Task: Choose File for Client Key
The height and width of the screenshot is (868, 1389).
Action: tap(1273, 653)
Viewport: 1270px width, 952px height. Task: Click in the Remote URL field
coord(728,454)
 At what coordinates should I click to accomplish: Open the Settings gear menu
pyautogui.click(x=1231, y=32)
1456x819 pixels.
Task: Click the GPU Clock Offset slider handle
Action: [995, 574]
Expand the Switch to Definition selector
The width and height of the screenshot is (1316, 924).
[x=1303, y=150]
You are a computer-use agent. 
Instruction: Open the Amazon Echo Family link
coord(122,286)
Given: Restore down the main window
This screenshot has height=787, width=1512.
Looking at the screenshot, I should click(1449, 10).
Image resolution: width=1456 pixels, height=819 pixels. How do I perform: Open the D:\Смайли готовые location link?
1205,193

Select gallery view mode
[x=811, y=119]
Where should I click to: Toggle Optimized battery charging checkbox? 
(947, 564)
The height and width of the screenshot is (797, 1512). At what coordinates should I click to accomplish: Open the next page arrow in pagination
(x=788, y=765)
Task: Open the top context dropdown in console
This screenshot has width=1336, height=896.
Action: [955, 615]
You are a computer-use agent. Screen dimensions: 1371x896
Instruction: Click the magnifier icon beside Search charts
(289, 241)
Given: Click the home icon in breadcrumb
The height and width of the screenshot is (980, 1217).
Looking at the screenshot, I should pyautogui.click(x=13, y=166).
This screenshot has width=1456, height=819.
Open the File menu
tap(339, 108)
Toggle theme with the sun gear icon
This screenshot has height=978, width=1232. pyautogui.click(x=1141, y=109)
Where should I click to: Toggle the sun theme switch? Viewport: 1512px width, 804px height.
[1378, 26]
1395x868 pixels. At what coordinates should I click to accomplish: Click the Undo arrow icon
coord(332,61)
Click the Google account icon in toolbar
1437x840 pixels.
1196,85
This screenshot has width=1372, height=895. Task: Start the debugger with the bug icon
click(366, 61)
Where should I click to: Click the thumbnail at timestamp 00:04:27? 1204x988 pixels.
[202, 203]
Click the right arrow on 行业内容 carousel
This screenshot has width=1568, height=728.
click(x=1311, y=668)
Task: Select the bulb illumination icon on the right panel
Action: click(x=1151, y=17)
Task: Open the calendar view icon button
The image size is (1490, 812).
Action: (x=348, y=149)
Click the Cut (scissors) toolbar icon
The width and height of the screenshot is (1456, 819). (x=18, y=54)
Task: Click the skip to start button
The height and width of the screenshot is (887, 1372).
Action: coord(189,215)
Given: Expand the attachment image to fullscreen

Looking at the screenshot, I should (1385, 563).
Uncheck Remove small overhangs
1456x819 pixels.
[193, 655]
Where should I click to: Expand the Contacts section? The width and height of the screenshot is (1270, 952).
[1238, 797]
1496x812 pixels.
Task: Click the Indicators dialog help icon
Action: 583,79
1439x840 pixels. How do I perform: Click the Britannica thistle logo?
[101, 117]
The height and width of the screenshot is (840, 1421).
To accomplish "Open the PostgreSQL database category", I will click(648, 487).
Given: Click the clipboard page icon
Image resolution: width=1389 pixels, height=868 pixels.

::::::::::

WHAT YOU SHOULD DO:
Respond with only the number of lines above that include the string "agent".

ANSWER TO THIS PROBLEM:
2